Cadbury Castle is possibly the best supported location for Camelot. It consists of an Iron Age hill fort, built around 400 BC. The fortress was improved and refortified five times over the centuries, until it was occupied by the Romans around AD 50. The fortress was destroyed at least once by fire, possibly when it was taken by the Romans. According to Michael Havinden, the Durotriges and Dobunni used the fortress in their resistance against the Legio II Augusta (Second Augustan Legion) under the future emperor Vespasian.

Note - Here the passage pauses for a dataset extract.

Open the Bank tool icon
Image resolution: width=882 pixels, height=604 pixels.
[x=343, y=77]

After the withdrawal of the Roman legions around 410, the site seems to have been used until after 580. Leslie Alcock excavated the site in the late 60s, and uncovered a "Great Hall" and evidence that the innermost defenses were refortified, creating a fortress twice as large as any other known fort from the same time. Shards of pottery from the eastern Mediterranean, of the type known as Tintagel pottery after the place they were first found at, were also found. This evidence seems to show that Cadbury Castle was the main palace of a major post-Roman Briton king and his family, teulu (band of faithful followers), servants, and horses.

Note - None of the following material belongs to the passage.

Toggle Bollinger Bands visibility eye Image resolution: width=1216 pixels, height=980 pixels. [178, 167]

          According to John Leland, a famous 16th century antiquary, the site was held by the locals to be King Arthur's Camelot. The name Camelot would fit to the site, as the River Cam is close, as well as the villages of West Camel and Queen Camel. The name Cadbury seems to be a Saxon-Briton hybrid meaning "Battle-Fort", which would also be applicable to Camelot, although it should be noted that it would fit nearly every other fortification in the world as well. The location of Cadbury Castle also makes sense; it was a strategic location, on the eastern frontier of Dumnonia, the kingdom that ruled the area in post-Roman Britain. If Arthur was, as the legends claim, a Dumnonian prince born at Tintagel, then Cadbury Castle would again make sense, being in a good defensive position against invasions from the rest of Britain. The problem with Cadbury Castle is that the proof does not point directly to Arthur. Nothing with his name on it was found, although it has been shown that the right sort of person was living there at the right time.